──────── STORED RECORDS
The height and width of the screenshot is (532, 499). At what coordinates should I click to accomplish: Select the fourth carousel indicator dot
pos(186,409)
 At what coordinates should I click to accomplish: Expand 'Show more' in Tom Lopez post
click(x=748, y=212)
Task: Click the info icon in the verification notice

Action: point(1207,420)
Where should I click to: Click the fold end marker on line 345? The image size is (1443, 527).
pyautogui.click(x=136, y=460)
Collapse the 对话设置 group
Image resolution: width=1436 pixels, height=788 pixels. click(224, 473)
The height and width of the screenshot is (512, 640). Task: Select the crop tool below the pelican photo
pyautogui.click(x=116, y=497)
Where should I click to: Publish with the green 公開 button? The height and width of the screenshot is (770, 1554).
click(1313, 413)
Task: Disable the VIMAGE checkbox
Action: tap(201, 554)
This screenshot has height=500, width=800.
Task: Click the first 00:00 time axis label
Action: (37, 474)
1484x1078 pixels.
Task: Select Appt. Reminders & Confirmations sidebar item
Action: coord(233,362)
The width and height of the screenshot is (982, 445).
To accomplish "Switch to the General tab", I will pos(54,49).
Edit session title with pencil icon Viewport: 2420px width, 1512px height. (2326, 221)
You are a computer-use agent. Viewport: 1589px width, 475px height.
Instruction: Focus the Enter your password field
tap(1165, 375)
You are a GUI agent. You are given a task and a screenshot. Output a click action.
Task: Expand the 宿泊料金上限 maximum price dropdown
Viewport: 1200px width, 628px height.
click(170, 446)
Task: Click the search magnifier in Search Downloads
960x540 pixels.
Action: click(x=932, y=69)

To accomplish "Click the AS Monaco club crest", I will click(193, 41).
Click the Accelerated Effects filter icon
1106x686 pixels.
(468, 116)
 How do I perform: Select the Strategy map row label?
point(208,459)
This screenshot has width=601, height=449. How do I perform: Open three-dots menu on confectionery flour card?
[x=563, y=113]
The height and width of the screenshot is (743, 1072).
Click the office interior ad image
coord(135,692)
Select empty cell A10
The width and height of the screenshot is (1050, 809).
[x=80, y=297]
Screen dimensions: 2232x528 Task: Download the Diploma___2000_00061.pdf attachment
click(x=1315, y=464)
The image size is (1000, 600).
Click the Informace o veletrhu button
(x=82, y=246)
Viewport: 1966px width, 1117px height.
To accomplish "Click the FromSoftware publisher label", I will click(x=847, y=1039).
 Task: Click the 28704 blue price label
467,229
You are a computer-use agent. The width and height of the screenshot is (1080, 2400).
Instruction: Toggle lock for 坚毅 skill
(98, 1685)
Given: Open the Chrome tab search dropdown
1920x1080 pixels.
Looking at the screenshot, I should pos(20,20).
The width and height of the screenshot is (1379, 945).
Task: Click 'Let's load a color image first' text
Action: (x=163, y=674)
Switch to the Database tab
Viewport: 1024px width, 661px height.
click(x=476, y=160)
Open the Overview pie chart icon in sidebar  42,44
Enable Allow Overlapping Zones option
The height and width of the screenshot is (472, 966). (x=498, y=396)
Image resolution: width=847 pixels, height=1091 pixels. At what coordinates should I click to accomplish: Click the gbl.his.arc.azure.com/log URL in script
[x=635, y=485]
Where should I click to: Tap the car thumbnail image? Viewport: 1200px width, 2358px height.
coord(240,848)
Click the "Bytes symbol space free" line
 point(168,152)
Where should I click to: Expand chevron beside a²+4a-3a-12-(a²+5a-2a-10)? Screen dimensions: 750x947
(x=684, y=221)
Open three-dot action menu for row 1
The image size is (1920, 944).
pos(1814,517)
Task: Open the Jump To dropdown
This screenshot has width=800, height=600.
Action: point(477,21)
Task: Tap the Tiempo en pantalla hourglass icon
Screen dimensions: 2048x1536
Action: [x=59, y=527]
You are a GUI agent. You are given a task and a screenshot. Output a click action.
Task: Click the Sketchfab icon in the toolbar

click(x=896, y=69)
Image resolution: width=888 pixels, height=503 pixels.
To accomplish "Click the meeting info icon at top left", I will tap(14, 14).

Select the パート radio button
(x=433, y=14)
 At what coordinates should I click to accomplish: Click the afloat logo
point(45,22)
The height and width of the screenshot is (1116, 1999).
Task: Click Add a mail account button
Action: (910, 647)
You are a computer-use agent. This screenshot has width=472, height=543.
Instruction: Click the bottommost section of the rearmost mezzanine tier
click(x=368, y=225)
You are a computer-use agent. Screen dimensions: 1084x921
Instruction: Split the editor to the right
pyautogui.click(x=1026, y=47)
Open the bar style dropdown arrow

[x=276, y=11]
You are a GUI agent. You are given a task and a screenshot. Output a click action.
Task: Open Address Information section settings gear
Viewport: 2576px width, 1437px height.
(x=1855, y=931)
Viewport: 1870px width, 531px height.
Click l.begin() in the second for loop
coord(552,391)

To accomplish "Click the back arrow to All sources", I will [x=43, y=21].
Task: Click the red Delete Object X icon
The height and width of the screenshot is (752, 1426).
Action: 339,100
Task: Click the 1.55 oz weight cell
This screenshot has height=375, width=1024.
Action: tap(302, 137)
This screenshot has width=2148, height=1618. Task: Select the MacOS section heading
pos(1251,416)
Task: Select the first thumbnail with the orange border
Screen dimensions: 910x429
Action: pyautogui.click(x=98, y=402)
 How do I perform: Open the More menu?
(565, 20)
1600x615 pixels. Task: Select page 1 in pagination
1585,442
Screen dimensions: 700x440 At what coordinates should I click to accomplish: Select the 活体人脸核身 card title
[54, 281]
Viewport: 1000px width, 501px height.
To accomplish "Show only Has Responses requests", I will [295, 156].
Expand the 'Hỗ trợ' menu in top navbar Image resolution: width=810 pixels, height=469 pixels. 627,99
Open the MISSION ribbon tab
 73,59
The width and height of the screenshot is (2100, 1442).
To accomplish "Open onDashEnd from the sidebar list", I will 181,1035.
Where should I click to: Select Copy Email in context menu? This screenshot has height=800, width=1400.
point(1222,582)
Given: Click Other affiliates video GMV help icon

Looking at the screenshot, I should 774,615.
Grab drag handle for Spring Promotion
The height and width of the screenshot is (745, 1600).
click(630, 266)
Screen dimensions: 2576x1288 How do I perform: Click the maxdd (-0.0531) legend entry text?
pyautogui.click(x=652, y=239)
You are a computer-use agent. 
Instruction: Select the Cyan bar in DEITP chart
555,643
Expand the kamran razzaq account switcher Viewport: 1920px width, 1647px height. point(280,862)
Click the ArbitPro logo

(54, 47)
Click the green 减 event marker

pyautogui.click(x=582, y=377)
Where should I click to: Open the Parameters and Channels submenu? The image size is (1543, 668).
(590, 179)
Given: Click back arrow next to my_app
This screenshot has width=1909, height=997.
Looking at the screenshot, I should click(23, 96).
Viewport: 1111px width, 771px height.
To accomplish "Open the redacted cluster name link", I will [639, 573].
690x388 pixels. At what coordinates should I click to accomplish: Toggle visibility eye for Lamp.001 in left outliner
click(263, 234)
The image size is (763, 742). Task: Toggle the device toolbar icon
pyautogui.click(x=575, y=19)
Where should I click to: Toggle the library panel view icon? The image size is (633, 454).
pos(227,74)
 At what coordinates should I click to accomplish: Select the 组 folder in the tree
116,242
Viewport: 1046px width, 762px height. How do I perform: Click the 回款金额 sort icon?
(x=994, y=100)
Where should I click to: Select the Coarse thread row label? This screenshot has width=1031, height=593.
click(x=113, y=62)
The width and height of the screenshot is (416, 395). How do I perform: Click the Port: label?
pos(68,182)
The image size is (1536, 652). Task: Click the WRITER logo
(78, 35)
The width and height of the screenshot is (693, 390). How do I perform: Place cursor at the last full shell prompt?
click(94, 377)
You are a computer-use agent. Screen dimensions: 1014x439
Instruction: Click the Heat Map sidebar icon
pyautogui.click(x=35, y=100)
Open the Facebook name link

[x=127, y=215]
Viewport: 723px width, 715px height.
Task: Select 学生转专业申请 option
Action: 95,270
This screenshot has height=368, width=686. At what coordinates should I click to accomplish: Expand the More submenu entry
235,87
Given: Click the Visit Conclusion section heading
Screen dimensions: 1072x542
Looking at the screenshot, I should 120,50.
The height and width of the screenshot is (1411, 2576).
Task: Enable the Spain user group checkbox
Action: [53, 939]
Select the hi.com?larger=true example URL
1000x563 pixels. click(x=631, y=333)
────────────────
AIM OF THE TASK:
Locate every line above that contains the word "search", and copy each of those lines.

ANSWER TO THIS EXERCISE:
Task: Click the search magnifier in Search Downloads
Given: Open the Chrome tab search dropdown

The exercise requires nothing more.